═══ Records shown ═══

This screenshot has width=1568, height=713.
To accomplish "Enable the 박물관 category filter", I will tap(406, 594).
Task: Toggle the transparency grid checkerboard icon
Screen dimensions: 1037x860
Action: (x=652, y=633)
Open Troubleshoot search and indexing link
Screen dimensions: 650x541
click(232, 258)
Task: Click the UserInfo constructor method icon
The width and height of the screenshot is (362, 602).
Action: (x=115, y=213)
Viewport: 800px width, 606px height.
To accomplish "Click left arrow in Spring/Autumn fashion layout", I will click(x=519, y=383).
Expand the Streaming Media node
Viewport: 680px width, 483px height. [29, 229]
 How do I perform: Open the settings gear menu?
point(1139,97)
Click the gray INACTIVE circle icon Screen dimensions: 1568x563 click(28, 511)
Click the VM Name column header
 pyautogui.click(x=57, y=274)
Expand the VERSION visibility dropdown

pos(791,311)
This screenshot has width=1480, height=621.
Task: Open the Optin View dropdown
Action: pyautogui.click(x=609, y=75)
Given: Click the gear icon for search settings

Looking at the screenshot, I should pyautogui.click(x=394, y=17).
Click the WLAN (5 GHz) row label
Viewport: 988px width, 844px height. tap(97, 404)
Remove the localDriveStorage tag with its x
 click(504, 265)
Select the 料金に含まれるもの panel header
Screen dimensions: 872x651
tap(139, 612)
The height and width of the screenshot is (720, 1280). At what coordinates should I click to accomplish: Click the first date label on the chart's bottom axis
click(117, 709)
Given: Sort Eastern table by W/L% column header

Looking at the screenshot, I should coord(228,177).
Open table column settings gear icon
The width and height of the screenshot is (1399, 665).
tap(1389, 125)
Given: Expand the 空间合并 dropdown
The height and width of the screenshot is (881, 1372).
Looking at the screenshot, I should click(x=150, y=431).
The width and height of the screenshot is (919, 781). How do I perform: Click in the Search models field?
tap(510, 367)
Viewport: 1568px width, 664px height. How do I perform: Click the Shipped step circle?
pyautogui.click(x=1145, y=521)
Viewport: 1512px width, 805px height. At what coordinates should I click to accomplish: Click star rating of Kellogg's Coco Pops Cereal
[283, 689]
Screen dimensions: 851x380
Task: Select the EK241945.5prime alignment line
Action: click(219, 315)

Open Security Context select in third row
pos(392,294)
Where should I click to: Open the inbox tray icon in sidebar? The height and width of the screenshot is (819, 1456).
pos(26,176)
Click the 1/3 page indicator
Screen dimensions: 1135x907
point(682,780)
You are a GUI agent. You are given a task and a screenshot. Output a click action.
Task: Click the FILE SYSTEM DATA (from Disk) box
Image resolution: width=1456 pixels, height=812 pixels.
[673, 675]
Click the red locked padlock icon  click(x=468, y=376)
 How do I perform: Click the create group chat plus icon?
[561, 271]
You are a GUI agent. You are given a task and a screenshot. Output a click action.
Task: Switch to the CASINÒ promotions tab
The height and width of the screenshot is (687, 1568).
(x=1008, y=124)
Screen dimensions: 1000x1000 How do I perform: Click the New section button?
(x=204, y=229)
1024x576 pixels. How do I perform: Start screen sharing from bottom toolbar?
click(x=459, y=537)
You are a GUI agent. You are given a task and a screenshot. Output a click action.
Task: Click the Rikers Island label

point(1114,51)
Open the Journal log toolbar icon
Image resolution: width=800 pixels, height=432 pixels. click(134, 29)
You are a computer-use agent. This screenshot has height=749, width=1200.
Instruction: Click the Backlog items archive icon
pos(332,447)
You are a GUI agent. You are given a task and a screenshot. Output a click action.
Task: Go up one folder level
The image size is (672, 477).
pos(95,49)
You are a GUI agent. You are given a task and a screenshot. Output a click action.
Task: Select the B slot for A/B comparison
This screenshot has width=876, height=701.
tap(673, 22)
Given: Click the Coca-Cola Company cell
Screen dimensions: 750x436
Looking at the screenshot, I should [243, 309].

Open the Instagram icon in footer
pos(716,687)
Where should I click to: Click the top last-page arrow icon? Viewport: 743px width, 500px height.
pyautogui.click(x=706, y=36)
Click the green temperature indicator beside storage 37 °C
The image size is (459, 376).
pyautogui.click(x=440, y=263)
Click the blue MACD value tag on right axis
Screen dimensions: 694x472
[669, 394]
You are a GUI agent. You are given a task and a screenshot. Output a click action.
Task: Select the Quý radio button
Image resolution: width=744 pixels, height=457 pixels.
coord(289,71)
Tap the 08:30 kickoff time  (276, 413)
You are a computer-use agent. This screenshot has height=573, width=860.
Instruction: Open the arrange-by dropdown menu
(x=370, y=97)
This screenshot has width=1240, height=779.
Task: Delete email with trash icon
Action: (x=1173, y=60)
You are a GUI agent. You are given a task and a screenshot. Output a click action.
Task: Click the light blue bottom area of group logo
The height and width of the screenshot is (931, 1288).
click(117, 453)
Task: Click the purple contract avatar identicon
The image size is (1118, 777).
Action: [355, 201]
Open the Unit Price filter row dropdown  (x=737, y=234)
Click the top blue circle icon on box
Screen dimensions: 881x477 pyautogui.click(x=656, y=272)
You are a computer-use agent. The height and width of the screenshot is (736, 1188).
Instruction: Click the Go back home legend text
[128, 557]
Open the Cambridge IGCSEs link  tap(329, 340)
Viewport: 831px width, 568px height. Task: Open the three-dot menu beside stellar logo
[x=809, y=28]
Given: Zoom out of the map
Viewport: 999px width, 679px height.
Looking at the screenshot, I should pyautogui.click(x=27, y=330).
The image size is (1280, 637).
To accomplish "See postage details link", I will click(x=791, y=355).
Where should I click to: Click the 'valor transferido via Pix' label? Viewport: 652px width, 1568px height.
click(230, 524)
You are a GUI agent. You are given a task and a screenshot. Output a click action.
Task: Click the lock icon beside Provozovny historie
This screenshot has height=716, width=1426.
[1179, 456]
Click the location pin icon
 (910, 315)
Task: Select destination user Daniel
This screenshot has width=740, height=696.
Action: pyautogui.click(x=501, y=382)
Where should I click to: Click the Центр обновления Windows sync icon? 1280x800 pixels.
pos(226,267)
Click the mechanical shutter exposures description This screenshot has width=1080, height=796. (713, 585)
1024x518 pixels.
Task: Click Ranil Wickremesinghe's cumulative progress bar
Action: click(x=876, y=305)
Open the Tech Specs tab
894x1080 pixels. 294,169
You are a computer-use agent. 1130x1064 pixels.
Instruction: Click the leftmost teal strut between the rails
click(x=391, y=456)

═══

Where does the string "will" occur in the listing above? Return every line that contains it.

To accomplish "Enable the 박물관 category filter", I will tap(406, 594).
To accomplish "Click left arrow in Spring/Autumn fashion layout", I will click(x=519, y=383).
To accomplish "See postage details link", I will click(x=791, y=355).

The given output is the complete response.